• _Exercise goal_: Write out the listing below again, changing every "computer-use agent" to "screen assistant" and leaving everything else as it is.

• _Given information_:
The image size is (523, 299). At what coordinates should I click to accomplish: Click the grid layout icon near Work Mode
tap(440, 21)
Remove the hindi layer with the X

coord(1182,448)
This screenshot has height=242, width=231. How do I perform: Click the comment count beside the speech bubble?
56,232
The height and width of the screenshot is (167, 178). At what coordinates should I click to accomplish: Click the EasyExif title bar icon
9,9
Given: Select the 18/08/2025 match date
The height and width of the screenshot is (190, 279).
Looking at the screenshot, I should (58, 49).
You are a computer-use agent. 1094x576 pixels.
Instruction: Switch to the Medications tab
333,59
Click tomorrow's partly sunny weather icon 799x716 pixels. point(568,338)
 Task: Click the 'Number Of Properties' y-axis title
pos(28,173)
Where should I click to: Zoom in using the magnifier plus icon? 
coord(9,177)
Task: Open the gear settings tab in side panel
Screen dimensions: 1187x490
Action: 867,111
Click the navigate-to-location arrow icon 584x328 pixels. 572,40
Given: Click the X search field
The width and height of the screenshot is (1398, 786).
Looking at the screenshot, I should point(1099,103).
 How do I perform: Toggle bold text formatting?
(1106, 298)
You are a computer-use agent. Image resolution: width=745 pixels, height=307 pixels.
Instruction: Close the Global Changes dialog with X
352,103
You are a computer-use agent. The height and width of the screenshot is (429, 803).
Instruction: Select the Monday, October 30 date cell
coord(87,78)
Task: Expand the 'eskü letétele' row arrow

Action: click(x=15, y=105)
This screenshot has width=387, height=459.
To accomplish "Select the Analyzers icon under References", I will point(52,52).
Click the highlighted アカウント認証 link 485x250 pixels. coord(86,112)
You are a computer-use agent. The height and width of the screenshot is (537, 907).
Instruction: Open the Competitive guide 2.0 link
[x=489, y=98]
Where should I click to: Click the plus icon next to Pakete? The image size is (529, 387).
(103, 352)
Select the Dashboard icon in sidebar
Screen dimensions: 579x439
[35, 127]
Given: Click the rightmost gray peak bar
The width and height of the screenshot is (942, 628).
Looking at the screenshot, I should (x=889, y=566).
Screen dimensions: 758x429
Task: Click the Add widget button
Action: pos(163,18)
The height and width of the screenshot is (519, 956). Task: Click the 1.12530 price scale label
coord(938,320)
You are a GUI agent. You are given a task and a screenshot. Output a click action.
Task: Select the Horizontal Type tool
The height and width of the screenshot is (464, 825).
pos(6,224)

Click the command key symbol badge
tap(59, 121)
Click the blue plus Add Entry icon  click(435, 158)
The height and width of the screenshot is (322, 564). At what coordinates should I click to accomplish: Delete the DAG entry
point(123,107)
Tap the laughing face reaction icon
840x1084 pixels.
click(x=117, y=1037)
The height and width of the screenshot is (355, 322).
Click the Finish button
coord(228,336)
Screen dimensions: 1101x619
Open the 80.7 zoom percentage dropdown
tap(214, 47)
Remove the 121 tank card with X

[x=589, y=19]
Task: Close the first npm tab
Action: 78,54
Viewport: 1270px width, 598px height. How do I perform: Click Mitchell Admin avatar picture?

• _Completed task_:
The image size is (523, 299). At what coordinates should I click to accomplish: Click the grid layout icon near Work Mode
tap(440, 21)
Remove the hindi layer with the X

coord(1182,448)
This screenshot has height=242, width=231. How do I perform: Click the comment count beside the speech bubble?
56,232
The height and width of the screenshot is (167, 178). At what coordinates should I click to accomplish: Click the EasyExif title bar icon
9,9
Given: Select the 18/08/2025 match date
The height and width of the screenshot is (190, 279).
Looking at the screenshot, I should (58, 49).
You are a screen assistant. 1094x576 pixels.
Instruction: Switch to the Medications tab
333,59
Click tomorrow's partly sunny weather icon 799x716 pixels. point(568,338)
 Task: Click the 'Number Of Properties' y-axis title
pos(28,173)
Where should I click to: Zoom in using the magnifier plus icon? 
coord(9,177)
Task: Open the gear settings tab in side panel
Screen dimensions: 1187x490
Action: 867,111
Click the navigate-to-location arrow icon 584x328 pixels. 572,40
Given: Click the X search field
The width and height of the screenshot is (1398, 786).
Looking at the screenshot, I should point(1099,103).
 How do I perform: Toggle bold text formatting?
(1106, 298)
You are a screen assistant. Image resolution: width=745 pixels, height=307 pixels.
Instruction: Close the Global Changes dialog with X
352,103
You are a screen assistant. The height and width of the screenshot is (429, 803).
Instruction: Select the Monday, October 30 date cell
coord(87,78)
Task: Expand the 'eskü letétele' row arrow

Action: click(x=15, y=105)
This screenshot has width=387, height=459.
To accomplish "Select the Analyzers icon under References", I will point(52,52).
Click the highlighted アカウント認証 link 485x250 pixels. coord(86,112)
You are a screen assistant. The height and width of the screenshot is (537, 907).
Instruction: Open the Competitive guide 2.0 link
[x=489, y=98]
Where should I click to: Click the plus icon next to Pakete? The image size is (529, 387).
(103, 352)
Select the Dashboard icon in sidebar
Screen dimensions: 579x439
[35, 127]
Given: Click the rightmost gray peak bar
The width and height of the screenshot is (942, 628).
Looking at the screenshot, I should (x=889, y=566).
Screen dimensions: 758x429
Task: Click the Add widget button
Action: pos(163,18)
The height and width of the screenshot is (519, 956). Task: Click the 1.12530 price scale label
coord(938,320)
You are a GUI agent. You are given a task and a screenshot. Output a click action.
Task: Select the Horizontal Type tool
The height and width of the screenshot is (464, 825).
pos(6,224)

Click the command key symbol badge
tap(59, 121)
Click the blue plus Add Entry icon  click(435, 158)
The height and width of the screenshot is (322, 564). At what coordinates should I click to accomplish: Delete the DAG entry
point(123,107)
Tap the laughing face reaction icon
840x1084 pixels.
click(x=117, y=1037)
The height and width of the screenshot is (355, 322).
Click the Finish button
coord(228,336)
Screen dimensions: 1101x619
Open the 80.7 zoom percentage dropdown
tap(214, 47)
Remove the 121 tank card with X

[x=589, y=19]
Task: Close the first npm tab
Action: 78,54
Viewport: 1270px width, 598px height. How do I perform: Click Mitchell Admin avatar picture?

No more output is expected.